Select Data for Analysis
Open the Data manager by either pressing the Data manager button, or choosing Data Manager in the Tools menu, both found in the main window. The selection of data is done under the Data selection tab in the Data manager which is open by default when the Data manager is opened. By default, all rows (samples) and columns (genes) are activated which is indicated by a green tick by each row/column name in the Row and Column tabs. You can inactivate a row/column by marking it in the Data manager and pressing the Deactivate sel. button to the right (sel.=selection). The inactivated rows/columns are now indicated with a red cross. Deactivated rows/columns are activated by marking them in the Data manager and pressing the Activate sel. button.
In the top right of the Data manager there are aids for selection. The Select all and Deselect all buttons lets you select/deselect all rows or columns depending which of the tabs is open. The Select 1,3,5,... and Select 2,4,6,... buttons lets you select every second row/column. If you have defined groups of rows, you can choose one of the groups in the drop-down list and press Select Group. By deselecting samples you can test the affects that suspected outliers have on the results of the analysis.

There is also an option of classifying rows as either Training or Test samples, where Training is the default setting. This is used in some classification methods where the models are based on the data in trainings samples, and tested on the test samples. You could e.g. have samples that you know are classified as either sick/healthy, and samples where the classification is unknown. The model should be based on the known samples with the gene expression as input and classification as output. The model can thereafter be used to classify the unknown samples. If you are not using these methods, then the Training/Test settings have no impact.

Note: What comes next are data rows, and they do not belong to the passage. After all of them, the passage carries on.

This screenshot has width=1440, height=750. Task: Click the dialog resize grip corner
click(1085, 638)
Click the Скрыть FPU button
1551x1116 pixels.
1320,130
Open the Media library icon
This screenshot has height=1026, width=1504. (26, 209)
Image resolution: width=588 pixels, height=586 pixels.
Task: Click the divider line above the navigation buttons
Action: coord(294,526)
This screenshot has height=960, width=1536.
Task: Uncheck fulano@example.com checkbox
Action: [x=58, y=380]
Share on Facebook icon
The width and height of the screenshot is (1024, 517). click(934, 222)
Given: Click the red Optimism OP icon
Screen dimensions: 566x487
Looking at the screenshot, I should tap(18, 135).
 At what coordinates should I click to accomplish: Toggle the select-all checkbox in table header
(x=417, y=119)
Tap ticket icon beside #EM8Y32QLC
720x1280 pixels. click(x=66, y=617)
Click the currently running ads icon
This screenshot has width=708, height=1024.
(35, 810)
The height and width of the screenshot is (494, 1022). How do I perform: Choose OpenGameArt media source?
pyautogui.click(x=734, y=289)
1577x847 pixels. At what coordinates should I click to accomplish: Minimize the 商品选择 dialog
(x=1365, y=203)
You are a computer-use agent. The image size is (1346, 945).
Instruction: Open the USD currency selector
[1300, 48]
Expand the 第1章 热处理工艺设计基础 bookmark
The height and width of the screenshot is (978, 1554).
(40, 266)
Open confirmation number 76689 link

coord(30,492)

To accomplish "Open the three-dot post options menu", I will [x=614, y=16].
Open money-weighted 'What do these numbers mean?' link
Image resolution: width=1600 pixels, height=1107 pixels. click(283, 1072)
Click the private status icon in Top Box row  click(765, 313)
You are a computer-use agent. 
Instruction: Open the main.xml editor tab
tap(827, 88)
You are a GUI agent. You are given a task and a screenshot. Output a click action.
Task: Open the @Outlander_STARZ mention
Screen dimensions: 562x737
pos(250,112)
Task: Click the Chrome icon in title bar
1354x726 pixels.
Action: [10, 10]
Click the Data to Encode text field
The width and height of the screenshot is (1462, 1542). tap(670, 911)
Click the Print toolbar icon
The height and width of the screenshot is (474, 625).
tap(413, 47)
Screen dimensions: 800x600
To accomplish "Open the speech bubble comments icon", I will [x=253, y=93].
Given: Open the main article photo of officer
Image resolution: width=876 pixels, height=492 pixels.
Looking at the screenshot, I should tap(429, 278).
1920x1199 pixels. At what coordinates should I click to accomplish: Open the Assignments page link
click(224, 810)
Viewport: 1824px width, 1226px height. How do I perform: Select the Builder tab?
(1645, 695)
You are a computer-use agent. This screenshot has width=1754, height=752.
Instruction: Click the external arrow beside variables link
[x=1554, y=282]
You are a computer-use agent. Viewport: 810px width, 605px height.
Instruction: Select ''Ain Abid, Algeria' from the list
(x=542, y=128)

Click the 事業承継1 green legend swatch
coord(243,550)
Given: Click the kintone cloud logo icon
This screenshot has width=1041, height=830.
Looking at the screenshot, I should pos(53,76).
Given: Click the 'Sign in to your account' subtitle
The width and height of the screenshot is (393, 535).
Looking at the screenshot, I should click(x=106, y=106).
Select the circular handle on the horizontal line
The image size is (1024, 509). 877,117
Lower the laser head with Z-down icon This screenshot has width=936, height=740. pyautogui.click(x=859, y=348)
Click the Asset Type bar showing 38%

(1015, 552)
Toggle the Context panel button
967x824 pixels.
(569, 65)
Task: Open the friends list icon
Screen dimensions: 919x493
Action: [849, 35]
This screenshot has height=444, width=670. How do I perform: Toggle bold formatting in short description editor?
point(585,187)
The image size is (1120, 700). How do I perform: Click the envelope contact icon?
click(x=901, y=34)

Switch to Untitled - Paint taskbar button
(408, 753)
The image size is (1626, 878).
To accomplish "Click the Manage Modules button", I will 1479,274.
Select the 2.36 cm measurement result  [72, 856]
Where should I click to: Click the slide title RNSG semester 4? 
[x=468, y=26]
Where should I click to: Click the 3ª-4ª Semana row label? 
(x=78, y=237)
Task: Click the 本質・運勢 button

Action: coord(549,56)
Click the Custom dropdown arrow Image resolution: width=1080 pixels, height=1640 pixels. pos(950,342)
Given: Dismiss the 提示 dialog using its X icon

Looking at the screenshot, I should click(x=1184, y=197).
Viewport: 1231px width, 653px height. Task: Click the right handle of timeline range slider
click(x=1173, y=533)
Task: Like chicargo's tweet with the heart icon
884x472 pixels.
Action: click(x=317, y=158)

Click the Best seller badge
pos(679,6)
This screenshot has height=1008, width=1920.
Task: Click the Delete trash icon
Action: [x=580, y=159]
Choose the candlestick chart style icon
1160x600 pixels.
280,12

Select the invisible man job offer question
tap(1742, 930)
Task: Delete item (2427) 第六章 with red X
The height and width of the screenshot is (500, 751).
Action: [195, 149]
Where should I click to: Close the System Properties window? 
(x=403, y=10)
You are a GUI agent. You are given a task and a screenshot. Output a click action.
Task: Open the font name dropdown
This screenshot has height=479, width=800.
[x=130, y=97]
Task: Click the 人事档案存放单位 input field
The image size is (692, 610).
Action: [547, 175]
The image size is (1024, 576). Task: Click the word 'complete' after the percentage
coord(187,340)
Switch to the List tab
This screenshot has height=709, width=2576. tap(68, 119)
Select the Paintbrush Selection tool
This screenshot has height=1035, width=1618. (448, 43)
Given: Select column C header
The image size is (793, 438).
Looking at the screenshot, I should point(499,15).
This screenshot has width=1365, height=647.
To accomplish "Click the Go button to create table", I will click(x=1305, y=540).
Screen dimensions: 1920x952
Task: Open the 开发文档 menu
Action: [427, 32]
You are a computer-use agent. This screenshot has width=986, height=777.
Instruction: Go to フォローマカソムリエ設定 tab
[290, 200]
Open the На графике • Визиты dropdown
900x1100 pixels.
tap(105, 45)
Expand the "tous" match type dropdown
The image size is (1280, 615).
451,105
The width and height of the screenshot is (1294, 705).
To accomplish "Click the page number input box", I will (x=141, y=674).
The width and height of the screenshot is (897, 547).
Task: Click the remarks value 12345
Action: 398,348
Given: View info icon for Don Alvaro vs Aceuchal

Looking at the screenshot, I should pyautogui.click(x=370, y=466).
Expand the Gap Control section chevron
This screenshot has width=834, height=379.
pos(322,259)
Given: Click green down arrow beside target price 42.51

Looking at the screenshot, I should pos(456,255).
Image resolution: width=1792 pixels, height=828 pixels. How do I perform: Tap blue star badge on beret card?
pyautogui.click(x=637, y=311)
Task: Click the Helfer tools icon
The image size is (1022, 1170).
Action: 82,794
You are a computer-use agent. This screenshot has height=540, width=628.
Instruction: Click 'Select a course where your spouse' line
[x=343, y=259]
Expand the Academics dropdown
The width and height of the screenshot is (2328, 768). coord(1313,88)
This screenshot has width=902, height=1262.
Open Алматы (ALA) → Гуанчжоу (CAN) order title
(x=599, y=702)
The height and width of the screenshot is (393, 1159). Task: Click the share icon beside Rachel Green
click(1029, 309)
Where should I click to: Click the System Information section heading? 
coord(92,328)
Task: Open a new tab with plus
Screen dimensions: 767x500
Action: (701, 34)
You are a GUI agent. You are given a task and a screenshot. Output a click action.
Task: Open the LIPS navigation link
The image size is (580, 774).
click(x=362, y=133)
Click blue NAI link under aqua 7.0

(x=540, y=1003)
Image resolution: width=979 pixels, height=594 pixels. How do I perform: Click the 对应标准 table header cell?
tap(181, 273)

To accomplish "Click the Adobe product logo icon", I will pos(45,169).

The columns, on the other hand, can be classified as either Predictor or Response, where Predictor is the default setting. This is also used in some classification methods to distinguish between columns containing input and output. Model will still be based on the Training samples but it will only use the data in columns classified as Predictors as input. The output of the model should mimic the data in the columns classified as Response. This is only used when the output data cannot be put in a classification column, e.g. because we want to scale the data, which is not possible in classification columns.

It is also possible to scale the data under the Data selection tab.